**PROMPT:** Output the entire listing without altering anything.

**TASK MATERIAL:**
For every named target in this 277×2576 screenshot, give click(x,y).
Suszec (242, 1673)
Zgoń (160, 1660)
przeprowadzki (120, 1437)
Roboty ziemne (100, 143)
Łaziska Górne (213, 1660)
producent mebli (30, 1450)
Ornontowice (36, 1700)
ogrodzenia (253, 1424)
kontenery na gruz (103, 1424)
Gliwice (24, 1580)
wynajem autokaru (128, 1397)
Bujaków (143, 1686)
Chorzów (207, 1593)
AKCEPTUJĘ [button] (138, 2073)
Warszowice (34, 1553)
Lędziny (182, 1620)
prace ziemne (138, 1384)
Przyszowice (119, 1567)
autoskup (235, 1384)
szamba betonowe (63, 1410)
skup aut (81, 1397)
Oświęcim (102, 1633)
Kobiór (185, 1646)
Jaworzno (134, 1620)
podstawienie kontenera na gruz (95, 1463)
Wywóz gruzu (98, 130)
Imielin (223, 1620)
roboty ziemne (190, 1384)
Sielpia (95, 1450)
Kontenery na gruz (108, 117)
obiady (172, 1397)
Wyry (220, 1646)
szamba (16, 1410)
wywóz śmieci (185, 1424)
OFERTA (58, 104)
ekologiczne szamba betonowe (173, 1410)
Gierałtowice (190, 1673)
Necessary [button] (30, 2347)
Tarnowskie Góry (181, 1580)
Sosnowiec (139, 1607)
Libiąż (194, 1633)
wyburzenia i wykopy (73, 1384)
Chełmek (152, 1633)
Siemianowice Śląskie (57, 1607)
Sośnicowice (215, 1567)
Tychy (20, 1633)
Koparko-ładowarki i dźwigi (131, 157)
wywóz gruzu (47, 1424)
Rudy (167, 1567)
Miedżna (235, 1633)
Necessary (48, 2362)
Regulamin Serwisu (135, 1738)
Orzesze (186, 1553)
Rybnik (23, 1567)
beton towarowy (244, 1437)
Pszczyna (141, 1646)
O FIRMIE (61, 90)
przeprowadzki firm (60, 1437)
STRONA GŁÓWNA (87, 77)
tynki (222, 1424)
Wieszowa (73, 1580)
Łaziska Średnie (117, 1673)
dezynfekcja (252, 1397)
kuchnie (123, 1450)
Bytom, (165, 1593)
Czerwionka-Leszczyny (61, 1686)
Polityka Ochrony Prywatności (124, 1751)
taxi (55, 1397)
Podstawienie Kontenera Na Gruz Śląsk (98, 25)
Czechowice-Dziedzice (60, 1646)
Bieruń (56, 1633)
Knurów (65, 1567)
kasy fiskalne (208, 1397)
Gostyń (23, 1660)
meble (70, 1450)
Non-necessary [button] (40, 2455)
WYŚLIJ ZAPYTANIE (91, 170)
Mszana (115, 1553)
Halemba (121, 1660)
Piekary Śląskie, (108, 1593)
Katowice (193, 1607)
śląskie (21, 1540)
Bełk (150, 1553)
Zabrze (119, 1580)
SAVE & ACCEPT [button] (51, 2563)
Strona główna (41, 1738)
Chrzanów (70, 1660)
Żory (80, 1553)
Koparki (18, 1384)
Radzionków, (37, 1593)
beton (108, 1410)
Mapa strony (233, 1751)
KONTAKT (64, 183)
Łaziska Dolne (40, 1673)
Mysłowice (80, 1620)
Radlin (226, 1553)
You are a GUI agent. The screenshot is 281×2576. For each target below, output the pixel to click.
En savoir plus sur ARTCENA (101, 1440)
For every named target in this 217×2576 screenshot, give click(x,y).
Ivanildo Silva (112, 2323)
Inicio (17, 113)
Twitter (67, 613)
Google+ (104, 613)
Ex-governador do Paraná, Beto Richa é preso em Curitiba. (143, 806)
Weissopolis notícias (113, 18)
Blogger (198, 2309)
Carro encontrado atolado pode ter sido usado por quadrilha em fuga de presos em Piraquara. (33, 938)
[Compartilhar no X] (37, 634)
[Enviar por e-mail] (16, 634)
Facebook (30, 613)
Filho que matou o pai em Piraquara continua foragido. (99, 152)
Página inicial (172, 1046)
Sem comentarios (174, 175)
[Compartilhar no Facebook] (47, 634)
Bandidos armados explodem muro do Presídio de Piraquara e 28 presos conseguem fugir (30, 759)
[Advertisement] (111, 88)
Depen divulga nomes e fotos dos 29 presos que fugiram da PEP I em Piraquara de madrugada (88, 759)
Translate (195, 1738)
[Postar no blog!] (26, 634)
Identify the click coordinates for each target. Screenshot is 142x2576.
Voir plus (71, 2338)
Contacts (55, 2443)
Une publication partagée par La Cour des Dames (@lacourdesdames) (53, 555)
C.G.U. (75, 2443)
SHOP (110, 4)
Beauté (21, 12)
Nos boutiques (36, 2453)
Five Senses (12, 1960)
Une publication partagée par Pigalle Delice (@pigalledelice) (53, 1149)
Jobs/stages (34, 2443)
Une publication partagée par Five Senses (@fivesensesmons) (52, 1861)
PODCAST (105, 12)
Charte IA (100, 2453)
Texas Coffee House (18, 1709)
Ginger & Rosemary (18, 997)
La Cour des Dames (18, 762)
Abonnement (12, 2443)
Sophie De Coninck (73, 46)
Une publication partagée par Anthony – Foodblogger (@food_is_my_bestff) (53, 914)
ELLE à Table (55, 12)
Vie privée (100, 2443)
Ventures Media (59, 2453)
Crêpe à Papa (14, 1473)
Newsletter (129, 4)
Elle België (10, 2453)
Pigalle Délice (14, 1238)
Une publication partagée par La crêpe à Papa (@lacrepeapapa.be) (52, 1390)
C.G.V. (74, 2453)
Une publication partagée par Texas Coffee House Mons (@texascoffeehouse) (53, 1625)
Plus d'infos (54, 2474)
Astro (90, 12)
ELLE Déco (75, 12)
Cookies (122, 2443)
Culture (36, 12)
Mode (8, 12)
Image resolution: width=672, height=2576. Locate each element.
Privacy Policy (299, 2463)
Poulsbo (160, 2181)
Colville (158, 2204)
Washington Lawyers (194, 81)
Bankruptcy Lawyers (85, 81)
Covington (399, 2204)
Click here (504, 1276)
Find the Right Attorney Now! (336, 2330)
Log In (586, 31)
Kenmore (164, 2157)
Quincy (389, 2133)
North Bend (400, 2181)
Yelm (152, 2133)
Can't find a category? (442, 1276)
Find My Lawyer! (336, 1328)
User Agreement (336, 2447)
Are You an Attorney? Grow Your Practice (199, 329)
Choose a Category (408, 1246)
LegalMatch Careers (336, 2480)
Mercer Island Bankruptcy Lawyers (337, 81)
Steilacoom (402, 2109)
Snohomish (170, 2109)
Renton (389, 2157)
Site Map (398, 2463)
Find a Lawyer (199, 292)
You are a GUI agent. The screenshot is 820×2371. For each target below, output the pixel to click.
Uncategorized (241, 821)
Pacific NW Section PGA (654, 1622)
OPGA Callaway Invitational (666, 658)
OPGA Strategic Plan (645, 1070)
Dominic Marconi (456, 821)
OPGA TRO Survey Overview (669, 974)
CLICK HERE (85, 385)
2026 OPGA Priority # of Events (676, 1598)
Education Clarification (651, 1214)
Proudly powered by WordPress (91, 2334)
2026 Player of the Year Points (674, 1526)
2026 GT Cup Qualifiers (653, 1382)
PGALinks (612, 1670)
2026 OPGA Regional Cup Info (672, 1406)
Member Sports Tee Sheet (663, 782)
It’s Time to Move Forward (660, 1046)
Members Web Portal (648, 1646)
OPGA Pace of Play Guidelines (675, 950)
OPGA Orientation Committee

**REPLY TO THE TASK:**
For every named target in this 277×2576 screenshot, give click(x,y).
Suszec (242, 1673)
Zgoń (160, 1660)
przeprowadzki (120, 1437)
Roboty ziemne (100, 143)
Łaziska Górne (213, 1660)
producent mebli (30, 1450)
Ornontowice (36, 1700)
ogrodzenia (253, 1424)
kontenery na gruz (103, 1424)
Gliwice (24, 1580)
wynajem autokaru (128, 1397)
Bujaków (143, 1686)
Chorzów (207, 1593)
AKCEPTUJĘ [button] (138, 2073)
Warszowice (34, 1553)
Lędziny (182, 1620)
prace ziemne (138, 1384)
Przyszowice (119, 1567)
autoskup (235, 1384)
szamba betonowe (63, 1410)
skup aut (81, 1397)
Oświęcim (102, 1633)
Kobiór (185, 1646)
Jaworzno (134, 1620)
podstawienie kontenera na gruz (95, 1463)
Wywóz gruzu (98, 130)
Imielin (223, 1620)
roboty ziemne (190, 1384)
Sielpia (95, 1450)
Kontenery na gruz (108, 117)
obiady (172, 1397)
Wyry (220, 1646)
szamba (16, 1410)
wywóz śmieci (185, 1424)
OFERTA (58, 104)
ekologiczne szamba betonowe (173, 1410)
Gierałtowice (190, 1673)
Necessary [button] (30, 2347)
Tarnowskie Góry (181, 1580)
Sosnowiec (139, 1607)
Libiąż (194, 1633)
wyburzenia i wykopy (73, 1384)
Chełmek (152, 1633)
Siemianowice Śląskie (57, 1607)
Sośnicowice (215, 1567)
Tychy (20, 1633)
Koparko-ładowarki i dźwigi (131, 157)
wywóz gruzu (47, 1424)
Rudy (167, 1567)
Miedżna (235, 1633)
Necessary (48, 2362)
Regulamin Serwisu (135, 1738)
Orzesze (186, 1553)
Rybnik (23, 1567)
beton towarowy (244, 1437)
Pszczyna (141, 1646)
O FIRMIE (61, 90)
przeprowadzki firm (60, 1437)
STRONA GŁÓWNA (87, 77)
tynki (222, 1424)
Wieszowa (73, 1580)
Łaziska Średnie (117, 1673)
dezynfekcja (252, 1397)
kuchnie (123, 1450)
Bytom, (165, 1593)
Czerwionka-Leszczyny (61, 1686)
Polityka Ochrony Prywatności (124, 1751)
taxi (55, 1397)
Podstawienie Kontenera Na Gruz Śląsk (98, 25)
Czechowice-Dziedzice (60, 1646)
Bieruń (56, 1633)
Knurów (65, 1567)
kasy fiskalne (208, 1397)
Gostyń (23, 1660)
meble (70, 1450)
Non-necessary [button] (40, 2455)
WYŚLIJ ZAPYTANIE (91, 170)
Mszana (115, 1553)
Halemba (121, 1660)
Piekary Śląskie, (108, 1593)
Katowice (193, 1607)
śląskie (21, 1540)
Bełk (150, 1553)
Zabrze (119, 1580)
SAVE & ACCEPT [button] (51, 2563)
Strona główna (41, 1738)
Chrzanów (70, 1660)
Żory (80, 1553)
Koparki (18, 1384)
Radzionków, (37, 1593)
beton (108, 1410)
Mapa strony (233, 1751)
KONTAKT (64, 183)
Łaziska Dolne (40, 1673)
Mysłowice (80, 1620)
Radlin (226, 1553)
You are a GUI agent. The screenshot is 281×2576. For each target below, output the pixel to click.
En savoir plus sur ARTCENA (101, 1440)
For every named target in this 217×2576 screenshot, give click(x,y).
Ivanildo Silva (112, 2323)
Inicio (17, 113)
Twitter (67, 613)
Google+ (104, 613)
Ex-governador do Paraná, Beto Richa é preso em Curitiba. (143, 806)
Weissopolis notícias (113, 18)
Blogger (198, 2309)
Carro encontrado atolado pode ter sido usado por quadrilha em fuga de presos em Piraquara. (33, 938)
[Compartilhar no X] (37, 634)
[Enviar por e-mail] (16, 634)
Facebook (30, 613)
Filho que matou o pai em Piraquara continua foragido. (99, 152)
Página inicial (172, 1046)
Sem comentarios (174, 175)
[Compartilhar no Facebook] (47, 634)
Bandidos armados explodem muro do Presídio de Piraquara e 28 presos conseguem fugir (30, 759)
[Advertisement] (111, 88)
Depen divulga nomes e fotos dos 29 presos que fugiram da PEP I em Piraquara de madrugada (88, 759)
Translate (195, 1738)
[Postar no blog!] (26, 634)
Identify the click coordinates for each target. Screenshot is 142x2576.
Voir plus (71, 2338)
Contacts (55, 2443)
Une publication partagée par La Cour des Dames (@lacourdesdames) (53, 555)
C.G.U. (75, 2443)
SHOP (110, 4)
Beauté (21, 12)
Nos boutiques (36, 2453)
Five Senses (12, 1960)
Une publication partagée par Pigalle Delice (@pigalledelice) (53, 1149)
Jobs/stages (34, 2443)
Une publication partagée par Five Senses (@fivesensesmons) (52, 1861)
PODCAST (105, 12)
Charte IA (100, 2453)
Texas Coffee House (18, 1709)
Ginger & Rosemary (18, 997)
La Cour des Dames (18, 762)
Abonnement (12, 2443)
Sophie De Coninck (73, 46)
Une publication partagée par Anthony – Foodblogger (@food_is_my_bestff) (53, 914)
ELLE à Table (55, 12)
Vie privée (100, 2443)
Ventures Media (59, 2453)
Crêpe à Papa (14, 1473)
Newsletter (129, 4)
Elle België (10, 2453)
Pigalle Délice (14, 1238)
Une publication partagée par La crêpe à Papa (@lacrepeapapa.be) (52, 1390)
C.G.V. (74, 2453)
Une publication partagée par Texas Coffee House Mons (@texascoffeehouse) (53, 1625)
Plus d'infos (54, 2474)
Astro (90, 12)
ELLE Déco (75, 12)
Cookies (122, 2443)
Culture (36, 12)
Mode (8, 12)
Image resolution: width=672, height=2576. Locate each element.
Privacy Policy (299, 2463)
Poulsbo (160, 2181)
Colville (158, 2204)
Washington Lawyers (194, 81)
Bankruptcy Lawyers (85, 81)
Covington (399, 2204)
Click here (504, 1276)
Find the Right Attorney Now! (336, 2330)
Log In (586, 31)
Kenmore (164, 2157)
Quincy (389, 2133)
North Bend (400, 2181)
Yelm (152, 2133)
Can't find a category? (442, 1276)
Find My Lawyer! (336, 1328)
User Agreement (336, 2447)
Are You an Attorney? Grow Your Practice (199, 329)
Choose a Category (408, 1246)
LegalMatch Careers (336, 2480)
Mercer Island Bankruptcy Lawyers (337, 81)
Steilacoom (402, 2109)
Snohomish (170, 2109)
Renton (389, 2157)
Site Map (398, 2463)
Find a Lawyer (199, 292)
You are a GUI agent. The screenshot is 820×2371. For each target below, output the pixel to click.
Uncategorized (241, 821)
Pacific NW Section PGA (654, 1622)
OPGA Callaway Invitational (666, 658)
OPGA Strategic Plan (645, 1070)
Dominic Marconi (456, 821)
OPGA TRO Survey Overview (669, 974)
CLICK HERE (85, 385)
2026 OPGA Priority # of Events (676, 1598)
Education Clarification (651, 1214)
Proudly powered by WordPress (91, 2334)
2026 Player of the Year Points (674, 1526)
2026 GT Cup Qualifiers (653, 1382)
PGALinks (612, 1670)
2026 OPGA Regional Cup Info (672, 1406)
Member Sports Tee Sheet (663, 782)
It’s Time to Move Forward (660, 1046)
Members Web Portal (648, 1646)
OPGA Pace of Play Guidelines (675, 950)
OPGA Orientation Committee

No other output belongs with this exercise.